The APT group behind the SolarWinds attack may have struck again in the recent security breach on popular remote access program TeamViewer. There is not yet any good evidence that this breach is as damaging as SolarWinds, but the potential is there given the level of access that TeamViewer often has to client systems.
TeamViewer is thus far downplaying the scope of the security breach, issuing a statement to clients that it has seen no evidence that the product environment or customer data are impacted as of yet. The company has confirmed involvement of APT29 after certain cybersecurity firms issued messages to their clients indicating that they believed the Russian hackers were actively exploiting TeamViewer.
APT group behind SolarWinds implicated in TeamViewer attack
TeamViewer’s latest official statement as of this writing, issued on June 28, says that the incident only impacted the “internal corporate IT environment” and did not involve production, connectivity or any customer data. The company says that its internal investigation is continuing and that any new updates will be posted to its Trust Center.
The TeamViewer statement goes on to confirm that APT29 / Cozy Bear, the Russia-based hackers behind the SolarWinds attack (among many other incidents), are the suspected perpetrators.
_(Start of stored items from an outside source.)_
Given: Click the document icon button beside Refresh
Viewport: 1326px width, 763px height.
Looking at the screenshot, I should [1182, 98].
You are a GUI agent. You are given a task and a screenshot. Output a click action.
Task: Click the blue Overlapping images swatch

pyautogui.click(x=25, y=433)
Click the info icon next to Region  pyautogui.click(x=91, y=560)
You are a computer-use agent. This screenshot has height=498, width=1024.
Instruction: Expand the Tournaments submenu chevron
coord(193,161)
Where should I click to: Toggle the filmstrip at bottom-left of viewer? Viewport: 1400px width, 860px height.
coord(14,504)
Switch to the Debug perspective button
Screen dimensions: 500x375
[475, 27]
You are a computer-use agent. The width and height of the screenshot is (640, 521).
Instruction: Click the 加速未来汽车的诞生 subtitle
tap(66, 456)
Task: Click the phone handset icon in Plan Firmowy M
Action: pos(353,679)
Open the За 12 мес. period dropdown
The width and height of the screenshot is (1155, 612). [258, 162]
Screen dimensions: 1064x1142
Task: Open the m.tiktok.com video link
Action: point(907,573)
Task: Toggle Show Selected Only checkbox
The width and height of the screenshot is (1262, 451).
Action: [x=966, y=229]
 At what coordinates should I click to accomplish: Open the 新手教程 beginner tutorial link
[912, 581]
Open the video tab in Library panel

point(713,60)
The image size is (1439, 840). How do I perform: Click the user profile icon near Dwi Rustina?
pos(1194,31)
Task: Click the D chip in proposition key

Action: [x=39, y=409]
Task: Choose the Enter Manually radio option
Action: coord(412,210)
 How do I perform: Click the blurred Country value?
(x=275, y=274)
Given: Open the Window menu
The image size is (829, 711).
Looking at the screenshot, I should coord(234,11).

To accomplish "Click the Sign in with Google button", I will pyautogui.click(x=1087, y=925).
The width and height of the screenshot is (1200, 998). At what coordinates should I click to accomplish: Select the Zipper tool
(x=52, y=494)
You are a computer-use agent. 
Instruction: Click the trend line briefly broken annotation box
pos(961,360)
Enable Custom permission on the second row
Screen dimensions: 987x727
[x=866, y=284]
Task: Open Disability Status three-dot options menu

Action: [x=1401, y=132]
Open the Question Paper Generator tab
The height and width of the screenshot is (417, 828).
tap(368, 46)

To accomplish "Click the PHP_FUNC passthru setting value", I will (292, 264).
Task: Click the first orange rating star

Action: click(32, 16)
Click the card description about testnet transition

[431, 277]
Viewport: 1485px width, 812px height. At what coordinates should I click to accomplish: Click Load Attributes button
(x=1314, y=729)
A previous statement from the company indicated that the security breach was detected on June 26, and an employee account was apparently compromised as the APT group’s source of access. There is not yet any mention of loss of data.
On June 27 several cybersecurity firms, NCC Group Global Threat Intelligence and Health-ISAC among them, warned their clients that they suspected an APT group had compromised and was actively exploiting the TeamViewer software. TeamViewer’s first official statement acknowledging the security breach followed within several hours. TeamViewer estimates that it has about 600,000 clients worldwide and its software has been installed on over two billion devices, though that estimate likely dates back to the company’s launch in 2005.
The Russian APT group became something of a household name for its election interference efforts in the US in 2016, particularly its hack of the Democratic National Convention and leak of sensitive internal emails. It has been around for longer than that and has been continually active since, however. In addition to SolarWinds, APT29 is the lead suspect in an early 2024 compromise of Microsoft executive email accounts and an ongoing campaign to raid the cloud accounts of assorted government agencies and tech companies. Microsoft has admitted to limited ability to evict the Russian hackers and keep them out of its systems, citing significant technical and resource backing from the Putin government.
TeamViewer security breach requires precautions, despite optimistic official statements
This is not TeamViewer’s first brush with an APT group, though the last known security breach of this type for the company took place back in 2016 and involved a Chinese team deploying the Winnti backdoor. The company was criticized for not disclosing the attack until 2019, and claimed that it did not go public immediately because no data was stolen.
Though TeamViewer is one of the largest remote access providers, and is used by Coca-Cola among numerous other major businesses, it has also developed a reputation as a preferred tool of hackers looking to deploy ransomware. A study published in January found that threat actors, including the LockBit ransomware gang, see it as a reliable means of sneaking past automated security detection of suspicious malware files. Thus, if an APT group (or any other threat actor) obtained “downstream” access to TeamViewer client systems via a breach, it could lead to either a massive espionage campaign akin to SolarWinds, or a massive ransomware / data extortion spree akin to the MOVEit breach.
TeamViewer says that its “defense-in-depth” approach headed off these possibilities, particularly the practice of segmenting all areas of internal network operations from each other. The concept was first advanced by the National Security Agency (NSA) over a decade ago and has been recommended by government agencies since, advising a strategy of incorporating multiple layers that can include multifactor authentication and sandboxing among its components.
While defense-in-depth may stop an APT group from compromising a corporate or government target, what can the average TeamViewer user do to ensure their safety? Cybersecurity firms have generally been advising clients that the security breach is considered a low-level threat at present, but that it nevertheless may be prudent to remove TeamViewer from their systems until there is a full accounting of the damage available to the public.
At minimum, hosts that have the application installed should be more closely monitored for unusual activity. Organizations may also want to review allowlists and blocklists associated with the software. Roger Grimes, data-driven defense evangelist at KnowBe4, adds: “It will be crucial to hear how long TeamViewer was compromised and what was compromised. Because TeamViewer is used by so many customers to remotely view and control their computers, it will be critical to understand if any customers were interfered with. It’s good we are hearing about the attack quickly. I look forward to the future details.”